Mr Trump has described Tuesday’s incident as “heinous actions by the Bashar al-Assad regime” and faulted Mr Obama for having failed to enforce the red line four years ago. Mr Obama’s spokesman declined to comment.

The draft UN Security Council resolution condemns the attack and presses Syria to cooperate with international investigators. Russia has the power to veto it. It has blocked seven resolutions to protect Mr Assad's government, most recently in February.

France’s foreign minister said the chemical attack showed Mr Assad was testing whether the new US administration would stand by Obama-era demands that he be removed from power.

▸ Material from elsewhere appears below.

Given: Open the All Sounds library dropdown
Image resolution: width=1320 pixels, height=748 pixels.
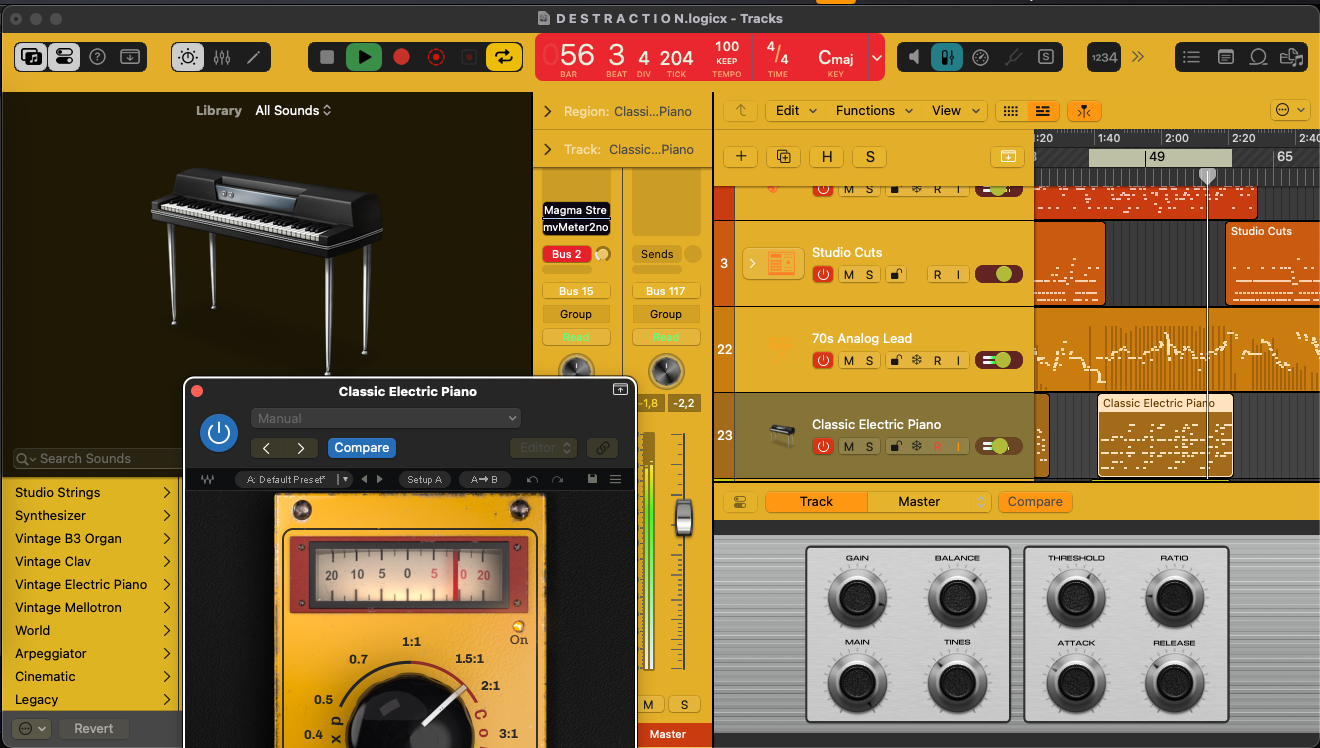Looking at the screenshot, I should click(x=293, y=110).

“It’s a test. That’s why France repeats the messages, notably to the Americans, to clarify their position,” Jean-Marc Ayrault told RTL radio. “I told them that we need clarity. What’s your position?”

Mr Trump's response to a diplomatic confrontation with Moscow will be closely watched at home because of accusations by his political opponents that he is too supportive of Russian president Vladimir Putin.

US intelligence agencies say Russia intervened in the US presidential election last year through computer hacking to help Mr Trump defeat Hillary Clinton. The FBI and two congressional committees are investigating whether figures from the Trump campaign colluded with Moscow, which the White House denies.

Mr Trump’s relationship with Russia has deteriorated since the presidential election campaign, when Mr Trump praised Mr Putin as a strong leader and vowed to improve relations between the two countries, including a more coordinated effort to defeat Islamic State in Syria.

But as Russia has grown more assertive, including interfering in European politics and deploying missiles in Kaliningrad and a new ground-launched cruise missile near Volgograd in southern Russia - an apparent violation of the 1987 Intermediate Nuclear Forces (INF) Treaty - relations have cooled, US officials have said.

The chemical attack in Idlib province, one of the last major strongholds of rebels, who have fought since 2011 to topple Mr Assad, complicates diplomatic efforts to end a war that has killed hundreds of thousands of people and driven half of Syrians from their homes.

Over the past several months, Western countries, including the United States, had been quietly dropping their demands that Mr Assad leave power in any deal to end the war, accepting that the rebels no longer had the capability to topple him by force.

The use of banned chemical weapons would make it harder for the international community to sign off on any peace deal that does not remove him. Britain and France on Wednesday renewed their call for Mr Assad to leave power.